El viento estaba cayendo, y las velas se sacudían cada pocos minutos con sus ráfagas intermitentes. Sátiro asintió.
—¿Cambio de tiempo? —preguntó.
—Harto probable —contestó Neiron.
—Hazlo —ordenó Sátiro, y una hora después estaba comiendo estofado caliente en una playa lo bastante grande para siete barcos de guerra y sus tripulaciones. Y reparó en cierto respeto por parte de los timoneles y los trierarcas. La navegación nocturna no estaba hecha para los pusilánimes.
Por la mañana remaron hacia el norte, con una brisa que soplaba de tierra. La
tremiolia
podía navegar con el viento por la aleta pero no así los trirremes y los cuadrirremes, y sus remeros tuvieron ocasión de ejercitarse.
A mediodía se encontraban al norte del antiguo puerto pirata de Arados, y cenaron en la playa de Gabala, en la costa de Siria.
De hecho, pasaron tres días en la playa de Gabala resistiendo el azote del viento y unas lluvias torrenciales que hacían imposible reflotar los trirremes, y Sátiro se vio obligado a utilizar al personal para alejar las embarcaciones del agua, subiéndolas a lo más alto de la playa. Y tenía a mil remeros a los que alimentar, de modo que sus hombres recorrieron el campo en busca de comida mientras aguardaban a que cesara la tempestad, pues habían consumido hasta la última ración de sus provisiones.

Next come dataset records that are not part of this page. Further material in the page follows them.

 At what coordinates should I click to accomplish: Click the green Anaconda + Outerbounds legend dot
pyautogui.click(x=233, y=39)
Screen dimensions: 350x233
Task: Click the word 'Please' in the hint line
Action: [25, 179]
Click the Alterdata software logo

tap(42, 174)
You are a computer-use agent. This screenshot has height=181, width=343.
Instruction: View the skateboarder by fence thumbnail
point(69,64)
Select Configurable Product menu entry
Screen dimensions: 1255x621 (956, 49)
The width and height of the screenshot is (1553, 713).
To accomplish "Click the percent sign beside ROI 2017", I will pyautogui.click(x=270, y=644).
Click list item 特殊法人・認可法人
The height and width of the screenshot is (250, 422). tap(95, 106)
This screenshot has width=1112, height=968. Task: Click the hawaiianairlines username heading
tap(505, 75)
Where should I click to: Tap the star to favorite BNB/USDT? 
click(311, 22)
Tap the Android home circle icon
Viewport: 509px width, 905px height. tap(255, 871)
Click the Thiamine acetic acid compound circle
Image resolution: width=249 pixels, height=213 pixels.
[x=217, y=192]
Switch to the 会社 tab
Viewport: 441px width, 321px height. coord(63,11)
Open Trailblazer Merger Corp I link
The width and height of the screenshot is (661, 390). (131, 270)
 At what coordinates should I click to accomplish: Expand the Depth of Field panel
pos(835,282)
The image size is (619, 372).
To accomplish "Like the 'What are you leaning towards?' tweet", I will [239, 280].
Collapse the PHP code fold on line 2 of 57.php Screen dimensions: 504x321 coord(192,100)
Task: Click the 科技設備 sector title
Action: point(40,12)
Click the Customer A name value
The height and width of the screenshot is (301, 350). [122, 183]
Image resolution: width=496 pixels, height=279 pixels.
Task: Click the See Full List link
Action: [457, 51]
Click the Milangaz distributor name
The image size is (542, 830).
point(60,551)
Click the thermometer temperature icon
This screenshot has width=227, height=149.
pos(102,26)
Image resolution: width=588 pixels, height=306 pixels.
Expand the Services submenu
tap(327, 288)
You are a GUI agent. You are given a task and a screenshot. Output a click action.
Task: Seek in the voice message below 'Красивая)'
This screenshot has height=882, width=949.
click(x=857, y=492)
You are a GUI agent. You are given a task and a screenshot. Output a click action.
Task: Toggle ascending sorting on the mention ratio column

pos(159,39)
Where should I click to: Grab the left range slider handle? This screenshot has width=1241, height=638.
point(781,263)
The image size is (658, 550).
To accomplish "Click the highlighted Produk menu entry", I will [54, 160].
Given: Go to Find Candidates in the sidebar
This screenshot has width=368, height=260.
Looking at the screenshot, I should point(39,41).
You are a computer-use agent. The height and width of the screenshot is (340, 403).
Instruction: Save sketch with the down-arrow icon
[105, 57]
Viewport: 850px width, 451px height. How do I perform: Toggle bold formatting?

El cuarto día se hicieron a la mar con el estómago vacío y varios puestos sin ocupar en las bancadas porque algunos remeros no habían regresado. Poner a flote el
Platea
no fue tarea fácil y luego surcó las olas con poco brío dado que los remeros de la cubierta superior habían comido algo en mal estado y la disentería hacía estragos.
Llevaban menos de un ahora en el mar cuando Sátiro vio la escuadra en popa. Se la señaló a Neiron, que maldijo.
—Por la verga de Poseidón —dijo—. ¿De dónde han salido?
—No lo sé —dijo Sátiro—. ¿Tiro? ¿Sidón? Siempre he sabido que corríamos un riesgo subiendo por esta costa. Estamos navegando en aguas que controla la flota de Demetrio. —Meneó la cabeza—. Tolomeo tiene buena parte de culpa.
A mediodía doblaron el cabo de Posidonia y todo hombre que tuviera grano tiró un puñado de cebada al mar. La escuadra que los seguía no era más que un grupo de mellas en el horizonte, y su avistamiento solo era ocasional. Nadie llevaba el palo levantado en un día como aquel, con el viento soplando del norte, y los remeros maldecían su suerte a cada estrepada.